Oxford University, which has the largest endowment fund of any UK university, maintains deep connections with the fossil fuel industry, much of which is channelled through its Institute for Energy Studies, where over 50% of grants come from oil and gas companies. The study points out that of the 250 papers published by the Institute, only three are on renewables.

It also highlights that Cambridge received what was at the time the largest ever grant from an oil and gas company in 2000, when BP gave a £23.1 million endowment to fund the BP Institute, where staff carried out research on how to improve the flow of oil in pipelines.

In total, the report estimates that universities have altogether invested £5.2 billion in the fossil fuel industry, or an equivalent of £2,083 for every student.

The report was compiled by People & Planet, 350.org and Platform, as part of a campaign to try to get universities to divest their funds away from non-renewable sources of energy. The divestment campaign has already taken off in the US, where six colleges and universities have already agreed to divest.

Stigma

Bill McKibben, who is credited with taking the campaign into the mainstream in the US, said: “Severing our ties with the companies digging up the carbon won’t bankrupt them – but it will start to politically bankrupt them, and make their job of dominating the planet’s politics that much harder.

“Universities have a central role to play in this regard since they are one of the few places in our civilization where reason still stands a good chance of prevailing over power. Students establishing some power of their own as they organize serves as a testament to that.”

A recent report from the Smith School at Oxford University claimed that the effectiveness of divestment campaigns was not a result of depriving the companies of finance, but from the stigma that it associated with them.
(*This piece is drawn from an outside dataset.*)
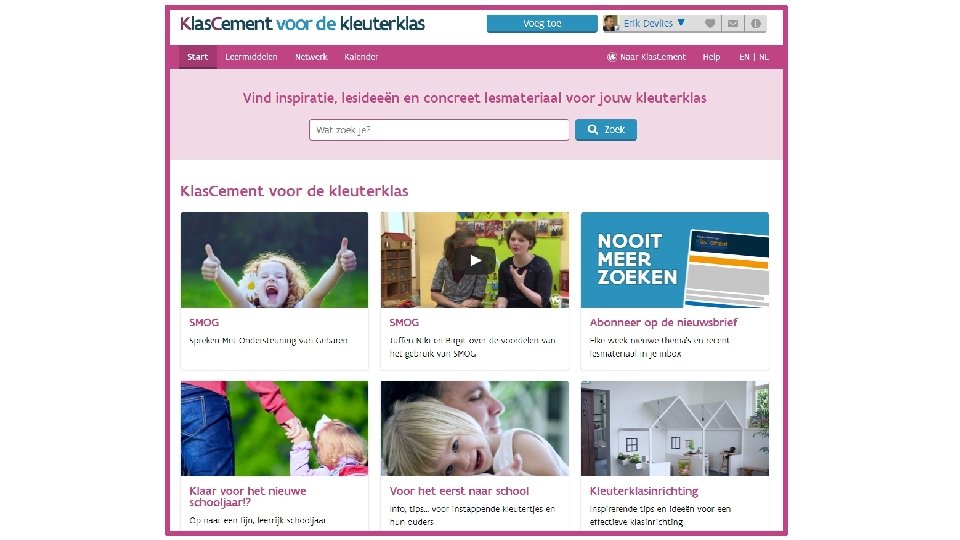960x540 pixels.
Task: Open favorites via the heart icon
Action: (710, 23)
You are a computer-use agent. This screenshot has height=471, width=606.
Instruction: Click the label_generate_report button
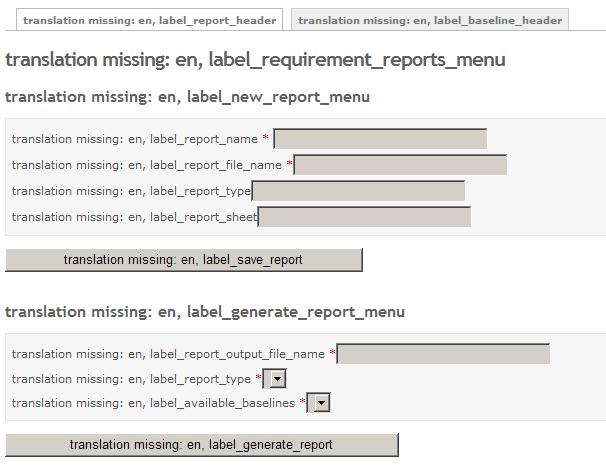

Ben Caldecott, author of the report, told RTCC last week: “Our research shows that the direct effects of divestment are going to be pretty insignificant. That’s particularly the case if you look at UK universities which have relatively small endowments compared to the US, so they aren’t massive holders of investable capital, so the direct impacts are not going to be that significant.

“However, we find in our work that indirect impacts through the process of stigmatisation can have an impact on the valuation of fossil fuel companies over time.”

While the report calls on universities to immediately freeze investments in the fossil fuel industry in favour of more ethical choices, it also asks that they stop bestowing cultural capital on the executives of the companies, which helps them to maintain a social license to operate.

In the last decade, it says, senior figures from Shell and BP have received 20 awards, while ex-BP chief Tony Hayward, who was forced to resign after the Deepwater Horizon disaster, has been awarded honours from Aston University, the University of Birmingham, and Robert Gordon University.

“Instead of financing the fossil fuel sector, universities can keep money in clean, less risky investments,” it says.

“Instead of greenwashing those industries that exacerbate climate change, universities can exemplify those who are leading the way in the transition to a low-carbon economy.

“Instead of training the industry and researching new ways to extract fossil fuels, they can work to research and train in technologies which will build a clean and healthy future.”